● **Challenge**:
Extract each line of the material below that contains the string "pixels". Case counts.

● **Extracted data**:
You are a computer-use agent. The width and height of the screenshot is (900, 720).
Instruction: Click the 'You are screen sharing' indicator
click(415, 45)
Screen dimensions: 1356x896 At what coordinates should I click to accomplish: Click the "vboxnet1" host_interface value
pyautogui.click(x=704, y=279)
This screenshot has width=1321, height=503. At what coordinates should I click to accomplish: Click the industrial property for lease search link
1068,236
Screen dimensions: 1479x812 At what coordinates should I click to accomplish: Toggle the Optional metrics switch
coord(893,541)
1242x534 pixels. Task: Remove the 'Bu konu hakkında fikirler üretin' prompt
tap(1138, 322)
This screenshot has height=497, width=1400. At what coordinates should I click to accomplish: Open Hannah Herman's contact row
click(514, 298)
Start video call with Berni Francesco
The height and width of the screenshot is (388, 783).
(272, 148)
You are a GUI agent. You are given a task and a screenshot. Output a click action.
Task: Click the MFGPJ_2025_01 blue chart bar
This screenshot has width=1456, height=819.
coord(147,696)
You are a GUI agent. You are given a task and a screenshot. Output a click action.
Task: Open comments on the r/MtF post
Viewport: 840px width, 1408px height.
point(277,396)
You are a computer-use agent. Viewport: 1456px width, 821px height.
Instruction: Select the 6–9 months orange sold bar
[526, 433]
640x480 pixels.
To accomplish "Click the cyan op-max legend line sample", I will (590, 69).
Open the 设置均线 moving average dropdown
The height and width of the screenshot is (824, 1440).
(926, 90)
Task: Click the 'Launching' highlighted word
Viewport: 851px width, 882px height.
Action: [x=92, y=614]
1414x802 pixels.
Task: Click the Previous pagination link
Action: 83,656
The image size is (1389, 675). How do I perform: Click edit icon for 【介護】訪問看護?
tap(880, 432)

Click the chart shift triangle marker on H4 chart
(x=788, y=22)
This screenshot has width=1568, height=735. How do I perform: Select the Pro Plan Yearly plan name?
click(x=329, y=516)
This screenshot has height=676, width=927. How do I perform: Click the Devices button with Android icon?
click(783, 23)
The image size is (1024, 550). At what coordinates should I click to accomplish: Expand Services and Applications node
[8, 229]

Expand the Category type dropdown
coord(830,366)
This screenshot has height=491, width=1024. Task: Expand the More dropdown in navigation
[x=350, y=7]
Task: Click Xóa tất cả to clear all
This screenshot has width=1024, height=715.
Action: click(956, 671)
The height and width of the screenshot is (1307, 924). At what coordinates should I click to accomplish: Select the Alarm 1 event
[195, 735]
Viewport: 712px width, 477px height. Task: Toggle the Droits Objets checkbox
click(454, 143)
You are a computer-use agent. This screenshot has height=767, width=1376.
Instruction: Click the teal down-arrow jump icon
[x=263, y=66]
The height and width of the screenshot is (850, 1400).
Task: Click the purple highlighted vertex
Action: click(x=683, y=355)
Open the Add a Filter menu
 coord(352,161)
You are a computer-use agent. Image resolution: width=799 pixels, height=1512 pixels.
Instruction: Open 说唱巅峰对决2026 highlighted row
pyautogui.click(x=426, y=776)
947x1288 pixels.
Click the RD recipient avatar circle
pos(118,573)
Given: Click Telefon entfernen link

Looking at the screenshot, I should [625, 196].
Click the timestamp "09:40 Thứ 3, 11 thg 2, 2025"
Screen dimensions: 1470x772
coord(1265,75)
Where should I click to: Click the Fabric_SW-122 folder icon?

● **The response**:
1242x534 pixels. Task: Remove the 'Bu konu hakkında fikirler üretin' prompt
640x480 pixels.
1414x802 pixels.
You are a computer-use agent. Image resolution: width=799 pixels, height=1512 pixels.
947x1288 pixels.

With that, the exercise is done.